Угрюмка стучал зубами от страха и сырости, похихикивал от чарования, стоял сам не свой от шалых глаз, от мокрых спутанных волос, от ощущения близости женщины. Обмирала душа, признавалась с тоской: позови, помани только та мокрая и обнаженная – не устоять ему, рабу Божьему Егорию, не воспротивиться.
Ивашка одел зачарованного брата, подтолкнул в сторону пристани. Угрюмка послушно зашагал и не заметил, что уходит в воду. Ивашка схватил его за руку, повел за собой. Тот переставлял ноги, ничего не понимая. Так и дотащился до коча. Лег на палубу, укрывшись шубным кафтаном, смотрел на черную воду, на серое небо с блиставшими звездами, а видел литые тела девок на мокрой от росы траве, ощущал тепло и аромат ночной шалуньи. Пенда с Ивашкой и Третьяком переговаривались посмеиваясь. Он же в мечтах своих лелеял томное видение, сладостно отдавался чарованию блестящих глаз, а в ушах звенел и звенел девичий смех.
На рассвете Угрюмку окатили водой. Испуганного, замороченного, с хохотом бросили за борт. Это вернулись из бани ватажные. Казаки, попавшие им под руку, тоже были облиты. Весь город обливался и купался, очищаясь от душевной и телесной скверны.
К пристани то и дело подходили горожане, посадские и гулящие, предлагали банные веники, а также коренья, которые ищутся только в ночь на Аграфену. Пополудни устюжская родня выменяла на табак одолень-траву, спасающую в пути от бед и напастей. К вечеру выяснилось, что это корень шиповника причудливого вида. Отвели глаза и ведуну Никифору и ввели его в траты. Лихого же человека, так чудно рассказывавшего о находке одолень-травы, след простыл.
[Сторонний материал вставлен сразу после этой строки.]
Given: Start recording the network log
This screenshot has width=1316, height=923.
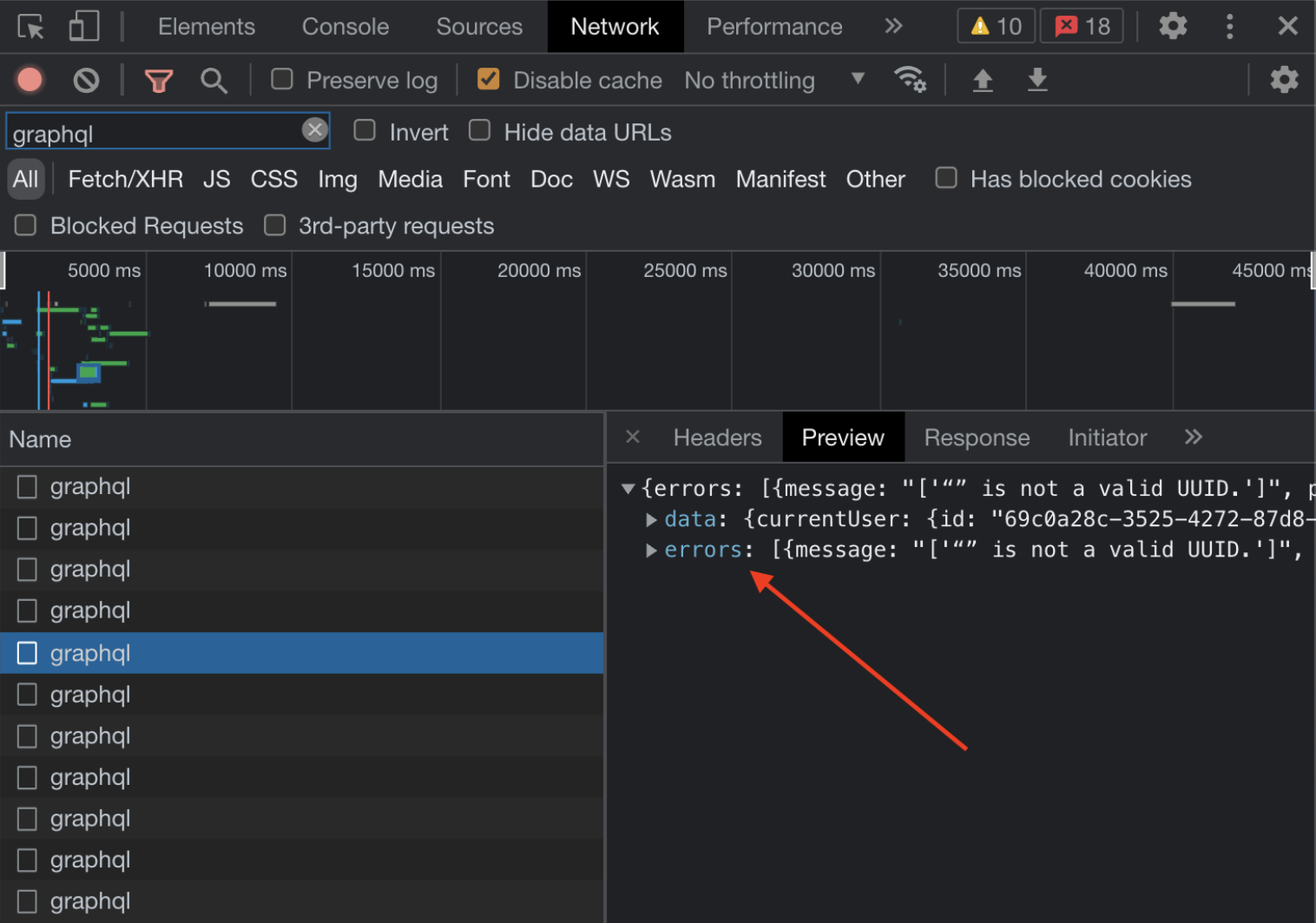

Угрюмка весь день говорил невпопад, и ложка из рук вываливалась, и спал на ходу. Похаба с Пендой не в шутку беспокоились, что ему и праздник не в праздник, и предстоящая разлука не разлука. В том, что ночью столкнулись со здешними девками и молодыми бабами, уж не было сомнений. О том и посадским было известно. Да и сам Пантелей вспомнил – как вышел месяц, увидел он голый бабий зад и ноги, но не хвост. Знающие люди уверяли, что русалки кинулись бы к воде, а те побежали к селению.
Угрюмка слушал товарищей и брата, кивал: дескать, все правильно, а на душе билась рыбиной, убивалась щемящая тоска.